**Task goal**
Below are some records. Copy every line in them that holds "coordinates".

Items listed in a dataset
^^^^

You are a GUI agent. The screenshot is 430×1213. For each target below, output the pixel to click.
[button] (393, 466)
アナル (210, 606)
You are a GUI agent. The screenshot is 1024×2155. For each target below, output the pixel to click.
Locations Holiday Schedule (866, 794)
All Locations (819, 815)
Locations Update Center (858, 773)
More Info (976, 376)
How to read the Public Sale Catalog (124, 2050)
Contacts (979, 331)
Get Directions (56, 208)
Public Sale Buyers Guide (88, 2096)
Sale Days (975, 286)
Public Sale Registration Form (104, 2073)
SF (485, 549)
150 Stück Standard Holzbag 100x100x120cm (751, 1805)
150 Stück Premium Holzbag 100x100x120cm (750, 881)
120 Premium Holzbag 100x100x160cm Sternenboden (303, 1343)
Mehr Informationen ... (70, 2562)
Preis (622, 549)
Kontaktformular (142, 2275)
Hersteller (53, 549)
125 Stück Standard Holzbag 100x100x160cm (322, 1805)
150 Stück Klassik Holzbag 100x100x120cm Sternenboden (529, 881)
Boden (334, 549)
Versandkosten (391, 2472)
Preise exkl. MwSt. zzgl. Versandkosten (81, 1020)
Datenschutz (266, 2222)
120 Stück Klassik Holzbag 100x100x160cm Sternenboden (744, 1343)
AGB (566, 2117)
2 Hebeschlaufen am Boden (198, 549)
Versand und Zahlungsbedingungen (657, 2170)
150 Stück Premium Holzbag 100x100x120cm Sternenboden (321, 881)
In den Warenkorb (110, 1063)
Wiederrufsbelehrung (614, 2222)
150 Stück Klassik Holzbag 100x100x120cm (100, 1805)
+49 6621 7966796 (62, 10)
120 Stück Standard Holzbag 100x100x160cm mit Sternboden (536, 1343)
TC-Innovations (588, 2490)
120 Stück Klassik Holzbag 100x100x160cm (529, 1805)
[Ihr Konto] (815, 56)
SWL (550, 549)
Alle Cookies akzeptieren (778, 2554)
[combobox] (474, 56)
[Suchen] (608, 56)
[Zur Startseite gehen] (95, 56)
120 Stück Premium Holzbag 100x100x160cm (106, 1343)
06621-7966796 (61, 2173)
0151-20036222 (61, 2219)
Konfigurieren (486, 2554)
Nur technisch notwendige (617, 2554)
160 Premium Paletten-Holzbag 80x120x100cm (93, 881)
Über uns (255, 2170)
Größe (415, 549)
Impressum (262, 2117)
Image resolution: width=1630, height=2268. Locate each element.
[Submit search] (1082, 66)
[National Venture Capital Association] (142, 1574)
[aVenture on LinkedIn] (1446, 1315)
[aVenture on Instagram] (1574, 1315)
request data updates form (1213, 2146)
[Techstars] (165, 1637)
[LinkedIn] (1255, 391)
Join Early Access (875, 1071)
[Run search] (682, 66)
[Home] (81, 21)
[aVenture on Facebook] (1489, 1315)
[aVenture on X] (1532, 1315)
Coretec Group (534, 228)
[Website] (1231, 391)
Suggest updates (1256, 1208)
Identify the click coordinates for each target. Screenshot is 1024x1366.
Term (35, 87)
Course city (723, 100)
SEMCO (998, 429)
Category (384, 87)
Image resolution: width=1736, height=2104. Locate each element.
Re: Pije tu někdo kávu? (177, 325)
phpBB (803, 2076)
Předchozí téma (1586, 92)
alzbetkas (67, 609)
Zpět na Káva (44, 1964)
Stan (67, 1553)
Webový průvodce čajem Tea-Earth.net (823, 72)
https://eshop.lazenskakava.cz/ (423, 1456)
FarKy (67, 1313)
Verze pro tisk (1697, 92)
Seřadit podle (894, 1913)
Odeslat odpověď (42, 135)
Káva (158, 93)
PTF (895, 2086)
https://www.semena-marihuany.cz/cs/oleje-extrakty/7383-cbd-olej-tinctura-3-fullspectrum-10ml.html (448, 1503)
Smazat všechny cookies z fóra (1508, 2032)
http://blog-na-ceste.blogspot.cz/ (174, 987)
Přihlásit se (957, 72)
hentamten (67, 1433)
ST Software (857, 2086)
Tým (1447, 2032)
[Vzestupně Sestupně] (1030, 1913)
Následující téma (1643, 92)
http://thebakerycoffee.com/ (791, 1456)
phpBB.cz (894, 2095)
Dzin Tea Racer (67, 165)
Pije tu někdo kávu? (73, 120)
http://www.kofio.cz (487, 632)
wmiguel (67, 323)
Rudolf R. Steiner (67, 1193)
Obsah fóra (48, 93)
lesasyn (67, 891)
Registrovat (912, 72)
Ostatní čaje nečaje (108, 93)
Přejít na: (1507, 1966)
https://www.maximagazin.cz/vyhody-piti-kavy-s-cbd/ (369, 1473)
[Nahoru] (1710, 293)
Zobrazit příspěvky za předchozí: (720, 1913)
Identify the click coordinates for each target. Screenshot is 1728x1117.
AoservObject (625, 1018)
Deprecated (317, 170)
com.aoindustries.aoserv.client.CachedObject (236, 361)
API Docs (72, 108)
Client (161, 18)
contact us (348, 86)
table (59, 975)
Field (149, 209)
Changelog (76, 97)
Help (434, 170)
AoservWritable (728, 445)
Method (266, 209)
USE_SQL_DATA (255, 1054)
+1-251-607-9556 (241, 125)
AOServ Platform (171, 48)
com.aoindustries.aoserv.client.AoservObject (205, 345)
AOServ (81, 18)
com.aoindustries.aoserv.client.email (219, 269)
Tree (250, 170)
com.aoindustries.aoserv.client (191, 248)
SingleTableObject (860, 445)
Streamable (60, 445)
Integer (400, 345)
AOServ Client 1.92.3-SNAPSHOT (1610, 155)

^^^^

**Response area**
Identify the click coordinates for each target. Screenshot is 1024x1366.
Identify the click coordinates for each target. Screenshot is 1728x1117.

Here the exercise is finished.